7. Kernel network settings — for example, net.ipv4.ip_forward is disabled when routing is required.

Troubleshooting Steps

Step 1: Check and Start the Service

Begin by verifying if the required service is running. For example, for an Apache web server:

systemctl status apache2   # For Ubuntu/Debian
systemctl status httpd     # For CentOS/RHEL

If the service is inactive, start it:

sudo systemctl start apache2

To enable the service to start automatically on boot:

sudo systemctl enable apache2

⚠️ Important: Replace apache2 with your service's name (e.g., nginx, sshd, postgresql).

Step 2: Check Which Port and Interface the Service is Listening On

Sometimes the service is running but only listens on 127.0.0.1, not on all interfaces (0.0.0.0). Check using ss:

sudo ss -tuln | grep :<port>

For example, for port 80:

sudo ss -tuln | grep :80

The output should show LISTEN and an address. If it shows 127.0.0.1:80 or ::1:80, the service is only available locally. Modify the service configuration to listen on 0.0.0.0:<port> or a specific external IP.

For Nginx, check /etc/nginx/sites-enabled/default or /etc/nginx/nginx.conf:

listen 80 default_server;
listen [::]:80 default_server;
# Ensure there is no "listen 127.0.0.1:80"

After making changes, restart the service:

sudo systemctl restart nginx

Step 3: Configure the Firewall

A firewall may be blocking incoming connections. Check its status:

For ufw (Ubuntu/Debian):

sudo ufw status verbose

If the port is closed, allow it:

sudo ufw allow <port>/tcp

For firewalld (CentOS/RHEL/Fedora):

sudo firewall-cmd --list-all

Add the port:

sudo firewall-cmd --add-port=<port>/tcp --permanent
sudo firewall-cmd --reload

For iptables (universal):

sudo iptables -L -n -v | grep <port>

If there is a DROP rule, delete or modify it:

sudo iptables -D INPUT -p tcp --dport <port> -j DROP

To save rules after a reboot, use iptables-persistent or nftables.
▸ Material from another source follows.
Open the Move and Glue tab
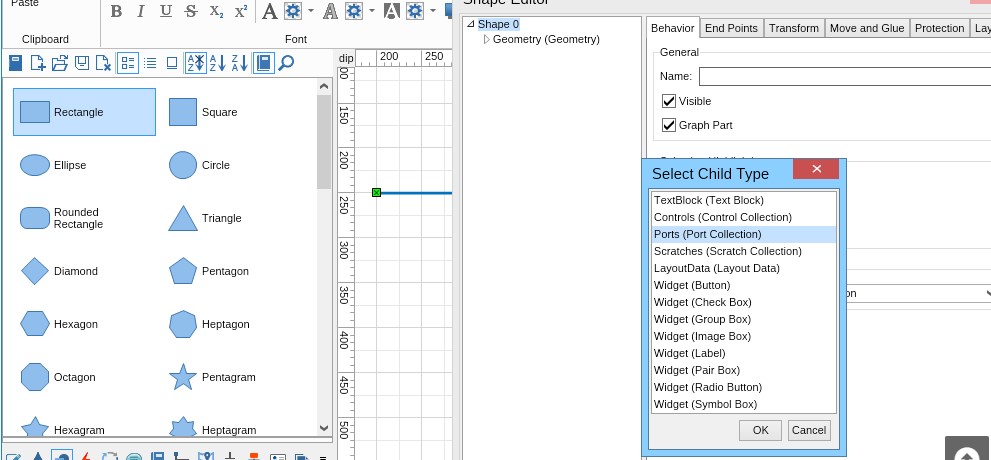991x460 pixels. tap(866, 28)
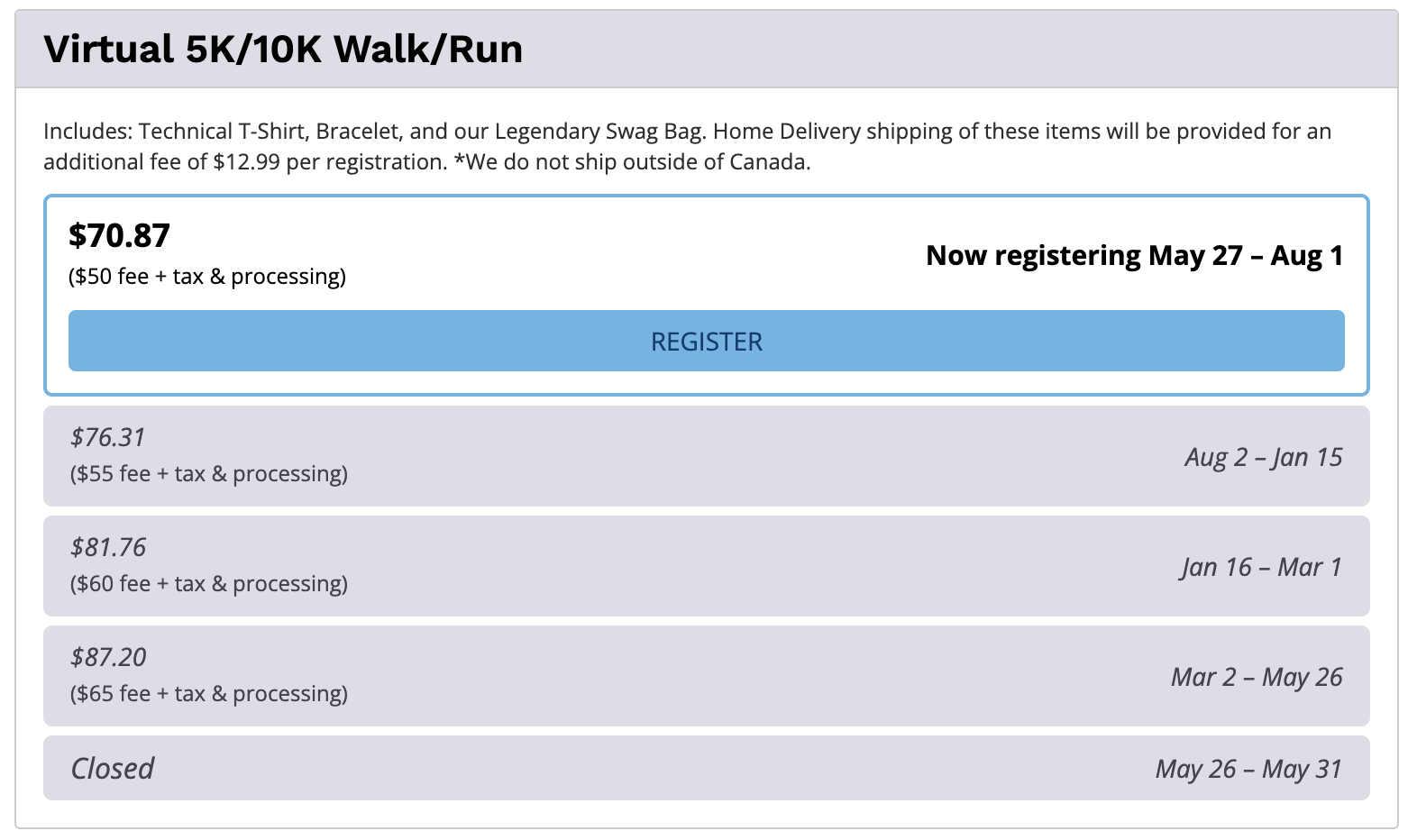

Step 4: Check if the Port is Already in Use

If the port is already occupied, a new service cannot bind to it, and clients will receive a Connection Refused. Find the process:

sudo lsof -i :<port>

or

sudo ss -tulpn | grep :<port>

Example output:

COMMAND  PID USER   FD   TYPE DEVICE SIZE/OFF NODE NAME
nginx   1234 root    6u  IPv4 123456      0t0  TCP *:http (LISTEN)

If the process is not yours, stop it or change your service's port.
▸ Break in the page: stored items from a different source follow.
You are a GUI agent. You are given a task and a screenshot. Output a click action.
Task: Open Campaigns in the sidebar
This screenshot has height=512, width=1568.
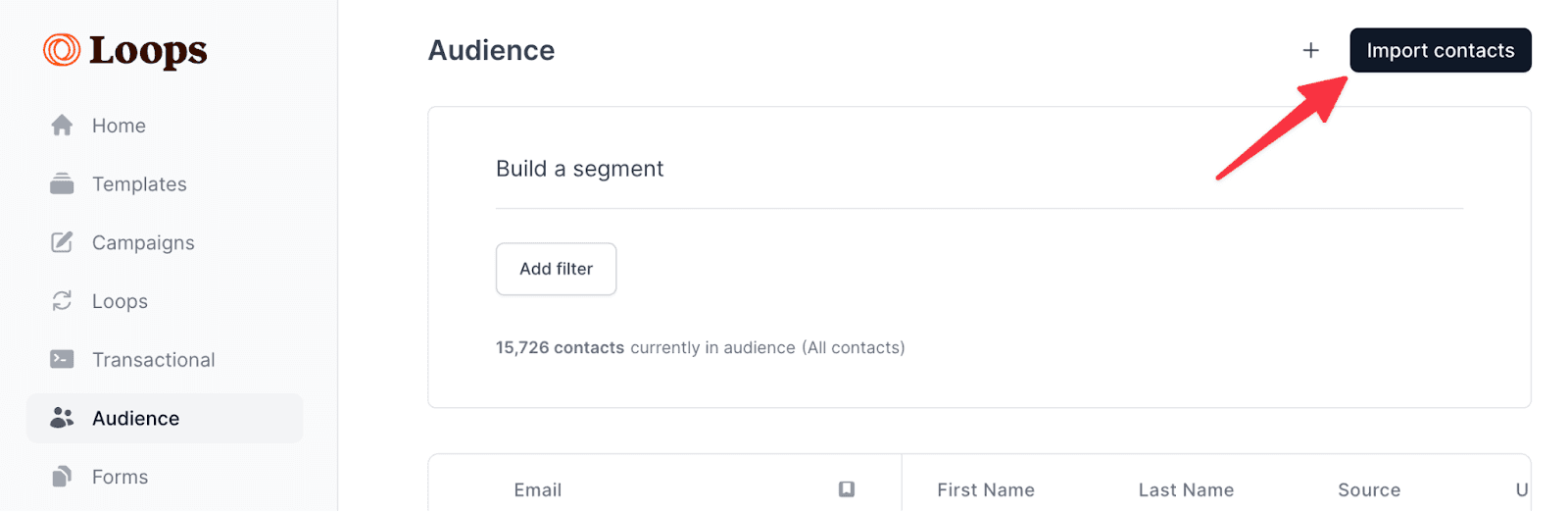point(143,242)
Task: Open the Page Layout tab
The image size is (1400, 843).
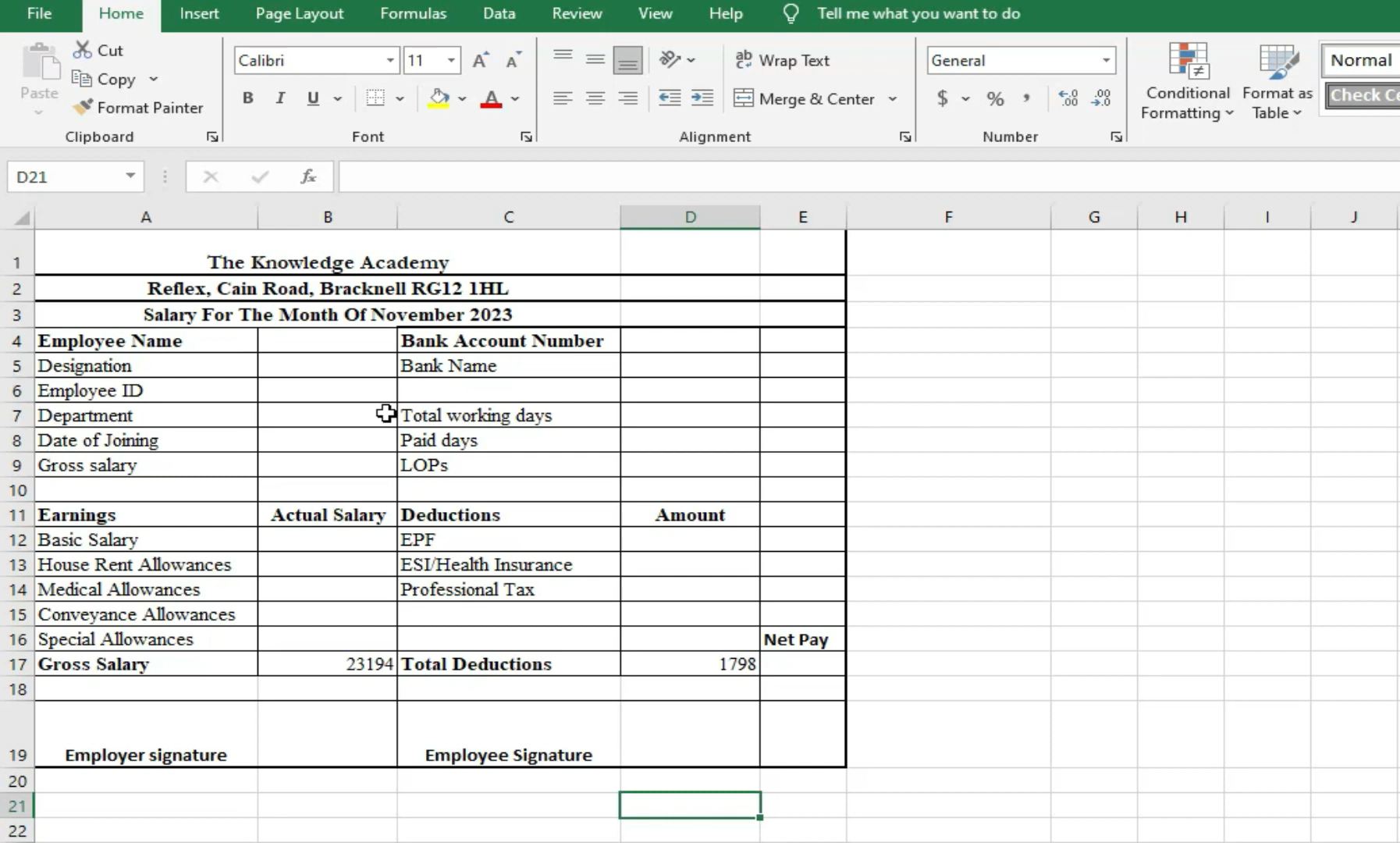Action: point(299,13)
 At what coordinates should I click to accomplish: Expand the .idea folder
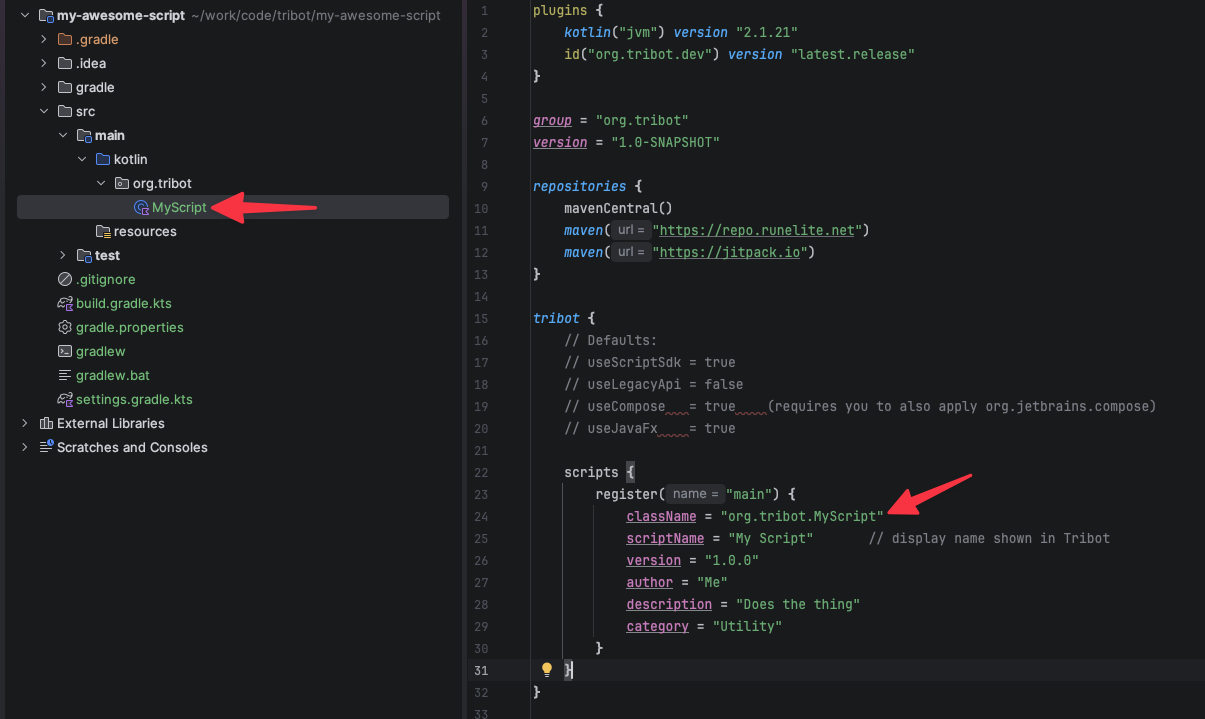coord(43,63)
Step 5: Check SELinux/AppArmor

On distributions with SELinux (CentOS, RHEL, Fedora), policies may block access. Check the logs:

sudo ausearch -m avc -ts recent

If there are entries related to the port, adjust the policy. For a quick test, temporarily disable SELinux (not for production!):

sudo setenforce 0

If the problem disappears, you need to create a proper SELinux module.
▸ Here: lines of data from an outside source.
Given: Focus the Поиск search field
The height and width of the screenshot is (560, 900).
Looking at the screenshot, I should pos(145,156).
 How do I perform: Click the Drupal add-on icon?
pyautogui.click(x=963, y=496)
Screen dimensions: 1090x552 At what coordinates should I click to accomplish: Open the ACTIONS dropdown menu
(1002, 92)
For AppArmor (Ubuntu, Debian), check the profiles:

sudo aa-status

If the service is in enforce mode, try switching it to complain mode for testing:

sudo aa-complain /etc/apparmor.d/usr.sbin.<service>

Prevention

To avoid Connection Refused errors in the future:

• Regularly check the status of critical services using systemctl is-active <service> or monitoring systems (Zabbix, Prometheus).
• Configure interface binding correctly — use 0.0.0.0 for public services unless restriction is required.
• Audit firewall rules after network changes. Use ufw status numbered or iptables-save for backups.
• Maintain configuration logs — track changes in service files (e.g., via Git).
• Test changes in an isolated environment before applying them to production.
• Keep systems and packages updated — older versions may contain bugs in the network stack.